▶ _Tareas a realizar_
**1.** Indica si cada afirmación coincide con el texto sobre los ciborgs: (a) la palabra ciborg se creó en 1960 por obra de dos científicos; (b) el laboratorio sueco logró cultivar un tulipán con circuitos electrónicos; (c) el texto se centrará en los ciborgs de la ciencia ficción. Responde sí o no a cada una y cita literalmente las palabras del texto que lo deciden.
**2.** Imprime tal cual el fragmento del texto sobre los ciborgs que comienza con "La influencia de" y continúa hasta "diferente al terrestre.".
**3.** Escribe la continuación del texto sobre los ciborgs a partir de su última oración.

━━━ Texto proporcionado ━━━

La influencia de las comunicaciones mediáticas, y muy especialmente del cine, ha hecho posible que al mencionar la palabra ciborg todos sepan de qué estoy hablando, aún cuando se trata de un anglicismo bastante reciente. Fue creado en 1960 por Manfred E. Clynes y Nathan S. Kline, dos científicos que lo aplicaron para definir un concepto nuevo: el de un organismo vivo mejorado gracias a la tecnología para poder sobrevivir en un medio ambiente diferente al terrestre.
“Un cyborg es esencialmente un sistema hombre-máquina en el cual los mecanismos de control de la porción humana son modificados externamente por medicamentos o dispositivos de regulación para que el ser pueda vivir en un entorno diferente al normal” declararon textualmente en The New York Times. Eran los tiempos de los pioneros de la exploración espacial, por un lado, y de los transplantes u otras mejoras médicas, por otro. Así, la idea de un ser medio orgánico medio máquina se fue abriendo paso al ámbito creativo, haciendo fortuna en la ciencia ficción literaria y cinematográfica.
Pero no es de ésa vertiente de los ciborg de la que vamos a hablar hoy sino de la estrictamente científica. Y más concretamente de la variante vegetal, puesto que parece que un ciborg sólo pudiera entrar en nuestra imaginación siendo humano o animal. Y no. Es verdad que la mayoría de los casos van esa línea pero resulta que el Laboratorio de Electrónica Orgánica de la Universidad de Linköping (Suecia) ha conseguido cultivar una flor (una rosa, para más señas) que lleva incorporados a sus sistema vascular una serie de circuitos electrónicos.

━━━ Datos para analizar ━━━

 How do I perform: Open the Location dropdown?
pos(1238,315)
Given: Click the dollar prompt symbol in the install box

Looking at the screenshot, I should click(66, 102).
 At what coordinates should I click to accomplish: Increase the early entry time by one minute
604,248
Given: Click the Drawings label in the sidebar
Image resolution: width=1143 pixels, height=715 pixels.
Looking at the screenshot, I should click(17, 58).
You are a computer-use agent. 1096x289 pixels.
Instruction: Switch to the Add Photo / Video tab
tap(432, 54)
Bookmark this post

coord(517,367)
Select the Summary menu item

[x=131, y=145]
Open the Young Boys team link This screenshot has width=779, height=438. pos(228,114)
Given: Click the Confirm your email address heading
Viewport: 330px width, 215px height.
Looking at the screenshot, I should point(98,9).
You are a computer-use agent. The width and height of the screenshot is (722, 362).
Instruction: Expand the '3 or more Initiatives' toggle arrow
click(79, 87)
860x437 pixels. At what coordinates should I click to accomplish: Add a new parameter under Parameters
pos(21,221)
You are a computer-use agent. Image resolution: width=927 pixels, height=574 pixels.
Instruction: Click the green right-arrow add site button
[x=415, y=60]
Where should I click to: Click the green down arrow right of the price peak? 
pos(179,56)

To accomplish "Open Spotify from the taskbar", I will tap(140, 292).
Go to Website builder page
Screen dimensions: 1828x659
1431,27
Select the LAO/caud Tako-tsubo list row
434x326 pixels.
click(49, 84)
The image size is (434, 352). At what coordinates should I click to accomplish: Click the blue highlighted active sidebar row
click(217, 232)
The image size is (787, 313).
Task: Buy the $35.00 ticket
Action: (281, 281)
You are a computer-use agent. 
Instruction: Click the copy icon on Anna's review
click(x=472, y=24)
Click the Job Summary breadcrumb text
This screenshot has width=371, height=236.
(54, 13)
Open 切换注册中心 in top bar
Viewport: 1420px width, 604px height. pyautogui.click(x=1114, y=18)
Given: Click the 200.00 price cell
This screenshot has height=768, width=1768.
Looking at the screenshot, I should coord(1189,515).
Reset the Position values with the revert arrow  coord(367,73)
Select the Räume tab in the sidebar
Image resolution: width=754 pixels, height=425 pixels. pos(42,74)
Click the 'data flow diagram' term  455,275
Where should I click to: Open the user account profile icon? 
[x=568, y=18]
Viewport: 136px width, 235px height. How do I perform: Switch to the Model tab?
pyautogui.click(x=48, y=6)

━━━

▶ _Respuestas por tarea_
**1.**
(a) Sí: "Fue creado en 1960 por Manfred E. Clynes y Nathan S. Kline, dos científicos que lo aplicaron para definir un concepto nuevo".
(b) No: "ha conseguido cultivar una flor (una rosa, para más señas)".
(c) No: "Pero no es de ésa vertiente de los ciborg de la que vamos a hablar hoy sino de la estrictamente científica."

**2.**
La influencia de las comunicaciones mediáticas, y muy especialmente del cine, ha hecho posible que al mencionar la palabra ciborg todos sepan de qué estoy hablando, aún cuando se trata de un anglicismo bastante reciente. Fue creado en 1960 por Manfred E. Clynes y Nathan S. Kline, dos científicos que lo aplicaron para definir un concepto nuevo: el de un organismo vivo mejorado gracias a la tecnología para poder sobrevivir en un medio ambiente diferente al terrestre.

**3.**
El objetivo es intentar encontrar la forma de aprovechar la fotosíntesis como fuente de energía, haciendo que la planta funcione como una antena, aparte de las posibilidades que se presentarían en el tema genético. No sólo eso sino que quizá se podrían inventar nuevos materiales o incluso dar lugar a un sistema de tecnología autorreproducible y autorreparable. Al parecer, el experimento ya permite cambiar el color de las hojas y el ritmo de crecimiento de una planta con sólo graduar la intensidad de la corriente eléctrica que atraviesa sus células.
El equipo sueco lleva dos años trabajando en este proyecto bajo la dirección del profesor Magnus Berggren, coautor (junto a Ove Nilsson) del correspondiente artículo que publicó en la prestigiosa revista Science Advances. Dos años que demuestran que no es un trabajo sencillo porque fue necesario introducir en el tallo de la flor un polímero que sirviera como conductor y no dieron con el adecuado hasta el duodécimo intento con el llamado PEDOT-S:H, que absorbe el agua correctamente al crear una fina película en el tejido vegetal.
El polímero también se aplicó a las hojas acompañado de nanocelulosa, originando una especie de esponja en su interior que permite asentarse al PEDOT y crear células electroquímicas; son las que, cuando se aplica una corriente eléctrica, permiten propiciar el crecimiento de la planta y cambiar ligeramente la tonalidad cromática que comentábamos antes. En cualquier caso, todo esto es nuevo. Hasta ahora no se había investigado nada en este sentido, así que todo está todavía muy verde; nunca mejor dicho.